Dr. Shaye Cohen, professor of Hebrew literature and philosophy at Harvard University, said he could see no problem with outsiders being converted to the Jewish community. He said he considered it less probable, however, that outsiders would become Levites, let alone founding members of the Levite community in Europe. The connection with the Khazars is "all hypothesis," he said.

Even if the Khazar hypothesis is correct, it would have no practical effect on who is a Levite today. "Genetics is not a reality under rabbinic law," Dr. Cohen said. "Second, the function of Levites is so minimal it doesn't mean anything."

Six years ago Dr. Hammer and Dr. Karl Skorecki, of the Technion and Rambam Medical Center in Haifa, looked at the Y chromosomes of both Levites and Cohanim. Both are hereditary priesthoods passed from father to son. They were important in ancient Israel, but sometime between 200 B.C. and A.D. 500 their functions were taken over by rabbis, and Jewish status came to be defined by the biologically more reliable standard of maternal descent.
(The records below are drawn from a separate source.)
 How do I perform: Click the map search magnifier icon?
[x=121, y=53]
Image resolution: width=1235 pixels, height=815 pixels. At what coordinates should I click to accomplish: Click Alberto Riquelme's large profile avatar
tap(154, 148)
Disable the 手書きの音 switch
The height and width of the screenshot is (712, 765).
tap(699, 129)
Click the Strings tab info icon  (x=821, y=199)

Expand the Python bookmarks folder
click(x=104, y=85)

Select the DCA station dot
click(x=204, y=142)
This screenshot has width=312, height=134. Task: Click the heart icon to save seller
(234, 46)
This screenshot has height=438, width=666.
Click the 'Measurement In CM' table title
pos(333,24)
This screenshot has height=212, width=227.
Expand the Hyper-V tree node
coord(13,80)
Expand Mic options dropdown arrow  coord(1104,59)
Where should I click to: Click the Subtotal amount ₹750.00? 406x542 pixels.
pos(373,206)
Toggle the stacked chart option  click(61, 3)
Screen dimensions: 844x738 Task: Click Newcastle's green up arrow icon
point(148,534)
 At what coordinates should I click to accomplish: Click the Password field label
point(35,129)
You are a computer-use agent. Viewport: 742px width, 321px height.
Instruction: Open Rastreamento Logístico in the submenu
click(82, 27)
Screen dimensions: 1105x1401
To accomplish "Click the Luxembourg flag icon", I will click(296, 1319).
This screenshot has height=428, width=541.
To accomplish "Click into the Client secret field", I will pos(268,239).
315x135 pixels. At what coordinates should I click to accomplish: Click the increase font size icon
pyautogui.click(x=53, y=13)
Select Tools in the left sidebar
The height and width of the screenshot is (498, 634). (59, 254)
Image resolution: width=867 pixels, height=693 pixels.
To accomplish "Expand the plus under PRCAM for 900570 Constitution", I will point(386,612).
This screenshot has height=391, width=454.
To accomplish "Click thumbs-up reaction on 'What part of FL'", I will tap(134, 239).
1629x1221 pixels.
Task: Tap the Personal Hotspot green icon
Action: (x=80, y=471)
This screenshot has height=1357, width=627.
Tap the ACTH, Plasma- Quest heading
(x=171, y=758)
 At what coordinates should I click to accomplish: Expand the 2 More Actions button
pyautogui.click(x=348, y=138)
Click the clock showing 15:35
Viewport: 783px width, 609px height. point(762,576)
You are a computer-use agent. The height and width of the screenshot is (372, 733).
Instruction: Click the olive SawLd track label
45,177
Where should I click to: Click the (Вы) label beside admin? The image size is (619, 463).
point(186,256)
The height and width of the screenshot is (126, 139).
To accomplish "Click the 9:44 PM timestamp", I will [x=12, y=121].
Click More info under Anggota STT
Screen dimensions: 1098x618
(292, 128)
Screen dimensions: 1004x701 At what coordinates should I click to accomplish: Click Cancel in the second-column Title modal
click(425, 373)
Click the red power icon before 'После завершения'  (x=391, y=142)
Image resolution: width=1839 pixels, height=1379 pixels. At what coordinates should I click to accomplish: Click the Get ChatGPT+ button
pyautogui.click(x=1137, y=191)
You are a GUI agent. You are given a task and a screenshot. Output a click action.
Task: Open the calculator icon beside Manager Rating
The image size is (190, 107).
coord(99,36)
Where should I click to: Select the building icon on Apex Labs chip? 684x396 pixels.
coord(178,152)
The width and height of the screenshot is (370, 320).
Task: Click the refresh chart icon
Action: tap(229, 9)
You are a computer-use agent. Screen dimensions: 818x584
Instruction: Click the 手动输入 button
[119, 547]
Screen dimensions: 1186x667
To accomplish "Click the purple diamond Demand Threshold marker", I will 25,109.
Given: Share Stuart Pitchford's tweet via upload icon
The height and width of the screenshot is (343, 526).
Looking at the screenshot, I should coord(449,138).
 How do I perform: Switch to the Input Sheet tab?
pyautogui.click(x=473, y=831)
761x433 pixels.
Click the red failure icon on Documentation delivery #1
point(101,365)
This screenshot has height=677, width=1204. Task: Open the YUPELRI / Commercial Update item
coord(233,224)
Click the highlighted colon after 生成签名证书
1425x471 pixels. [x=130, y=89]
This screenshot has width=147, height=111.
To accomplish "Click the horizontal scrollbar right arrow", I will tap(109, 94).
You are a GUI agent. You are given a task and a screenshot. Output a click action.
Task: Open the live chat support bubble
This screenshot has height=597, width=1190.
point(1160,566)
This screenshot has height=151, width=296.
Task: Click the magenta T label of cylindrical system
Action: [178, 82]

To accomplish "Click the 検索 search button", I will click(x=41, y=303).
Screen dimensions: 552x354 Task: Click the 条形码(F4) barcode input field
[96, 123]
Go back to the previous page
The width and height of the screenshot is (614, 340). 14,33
If the patrilineal descent of the two priestly castes had indeed been followed as tradition describes, then all Cohanim should be descended from Aaron, the brother of Moses, and all Levites from Levi, the third son of the patriarch Jacob. Dr. Hammer and Dr. Skorecki found that more than half the Cohanim, in both the Ashkenazi and Sephardi communities, did indeed carry the same genetic signature on their Y chromosome. Their ancestor lived some 3,000 years ago, based on genetic calculations, and may indeed have been Aaron, Dr. Skorecki said.

But the picture among the Levites was less clear, suggesting that they had a mixed ancestry. Dr. Hammer and Dr. Skorecki returned to the puzzle for their new report, based on data gathered from nearly 1,000 men of Ashkenazi and Sephardi origin and neighboring non-Jewish populations.

They found that the dominant signature among the Levites was the R1a1 signature, which is different from the Cohanim signature. The paternal ancestry of the Ashkenazi and Sephardic Levites is different, unlike the Cohanim from the two branches, who resemble each other and presumably originated before the two branches split. And the ancestor of the R1a1 signature apparently lived 2,000 years more recently than the founder of the Cohanim signature.

The Levites' pedigree does not seem to accord with tradition as well as the Cohanim one does but is venerable nonetheless. "How many people can trace their ancestry back to the 17th century, let alone a thousand years?" Dr. Hammer said.